Text to read:
This inteview was conducted at the Yashodhara Ashram in British Columbia, Canada on the beautiful Kootenay Lake.This is part 3 of 3 parts.

(Some sections have been edited for grammar.)

Candess:  When you are talking about that, some of the yogas like the Divine Light Invocation is one of the tools I have been using here and there are so many tools. It has been incredible. What is one of your favorite tools?

Swami Samayananda: For me, one of my favorites is Mantra. I have had a mantra practice since early 1980s. I also do my practice with a harmonium, which I like. There is that whole practice of having an instrument. I tend to be restless by nature so it gives my hands something to do. Also, singing has been a big part of my life. To be able to channel all of that into the mantra and to have a practice like that that doesn’t get old, it just keeps getting deeper and deeper and it feels to me like a dear friend. It is where I go each day and it offers me tremendous support.

Candess:  I love the Satsang. The chanting and the mantra is so beautiful. I have a book coming out in January that is called 12 Weeks to Self-Healing: The Gift of Pain. What way would you say that one of the Yoga practices would be helpful in self-healing?

Provided data:
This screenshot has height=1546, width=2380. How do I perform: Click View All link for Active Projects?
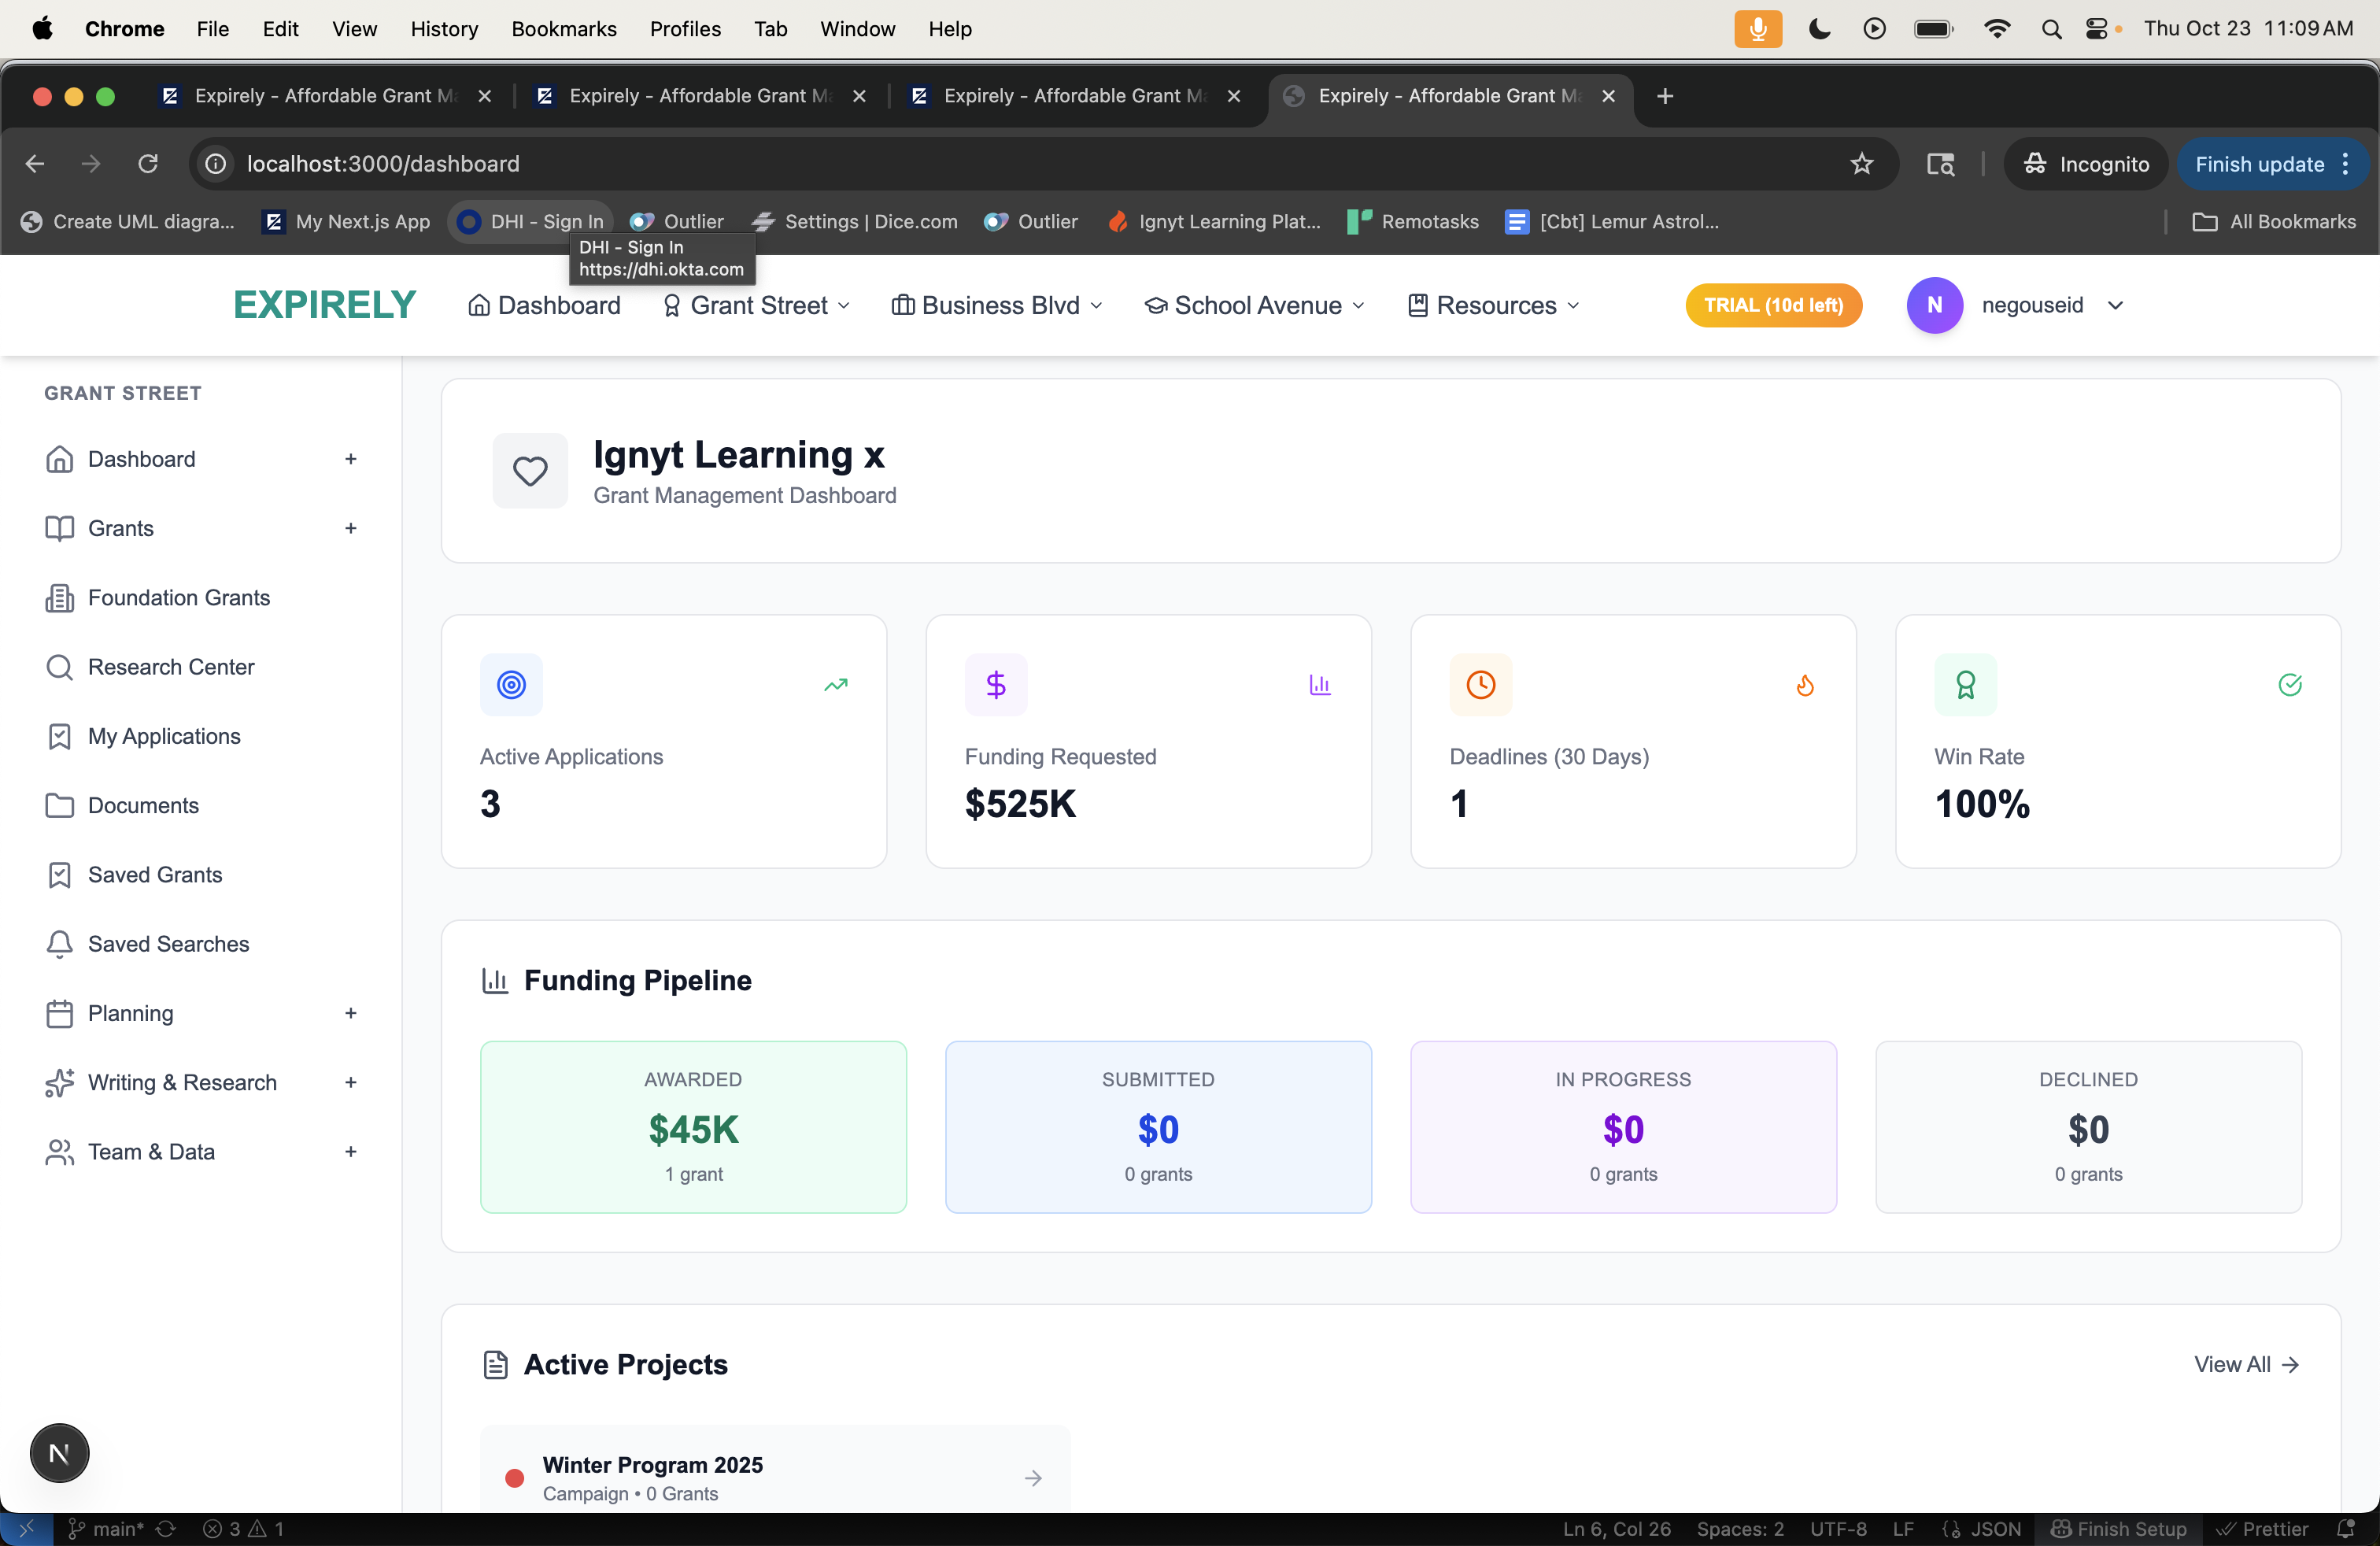(2246, 1364)
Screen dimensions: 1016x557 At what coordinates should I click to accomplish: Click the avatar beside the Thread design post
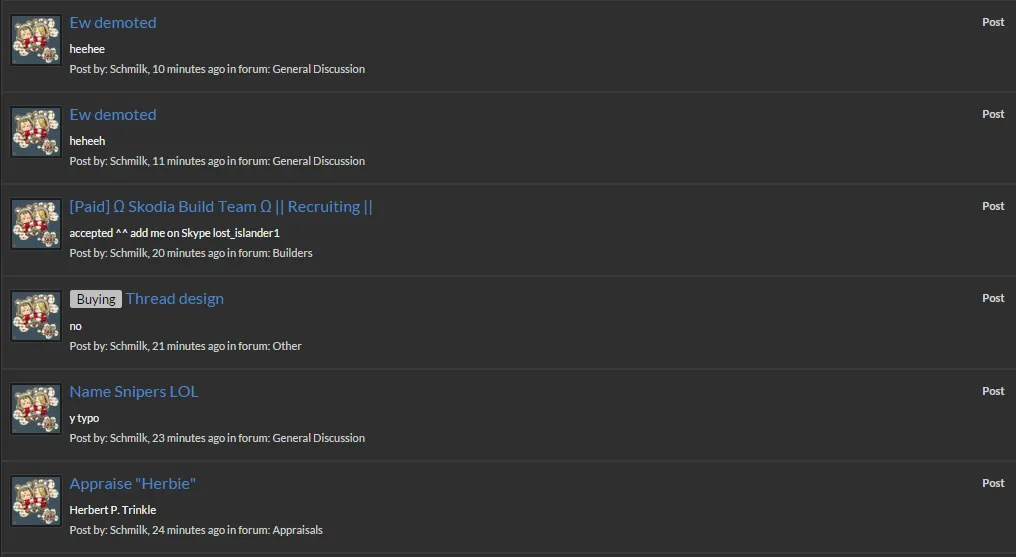tap(36, 316)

Things to do:
a) Answer these questions about the interview:
(i) Where was the interview held?
(ii) Since when has Swami Samayananda had a mantra practice?
(iii) What is the title of the book Candess has coming out in January?
b) Go on with the interview from the point where it stops.
You won't need the material for this.

Outputs for the tasks:
a)
(i) At the Yashodhara Ashram in British Columbia, Canada, on Kootenay Lake.
(ii) Since the early 1980s.
(iii) 12 Weeks to Self-Healing: The Gift of Pain.

b)
Swami Samayananda:  Swami Radha wrote a book called The Yoga of Healing.  In it, there are several chapters. Some I remember are working with the Light. It is a small book and at the end of each chapter it has four practices you can do. The first one is on the Light and the Divine Light Invocation is one practice. There is also a section on breath. We know that connection with breath and our own healing and when we get anxious, the breath shortens, shortens, and shortens. That is not healthy for the body. Working with breath is healthy and calming for the body. Also, Hatha Yoga, especially when it I approached from more than the physical. What is my body saying to me as I am going into the pose and doing the pose. Mantra, absolutely for sure. Especially the Hari Om mantra is a healing mantra. Using mantra is healing as well. Relaxation is very healing. Those are a few.

Candess: That is great! One of the reasons I came her is to rest. I had been pushing myself too hard. We had a whole day on learning to rest. I learned so many tools that I would not have known before. It’s been very helpful.

If someone wanted to go on retreat here, what would be the best way for them to find out about the programs?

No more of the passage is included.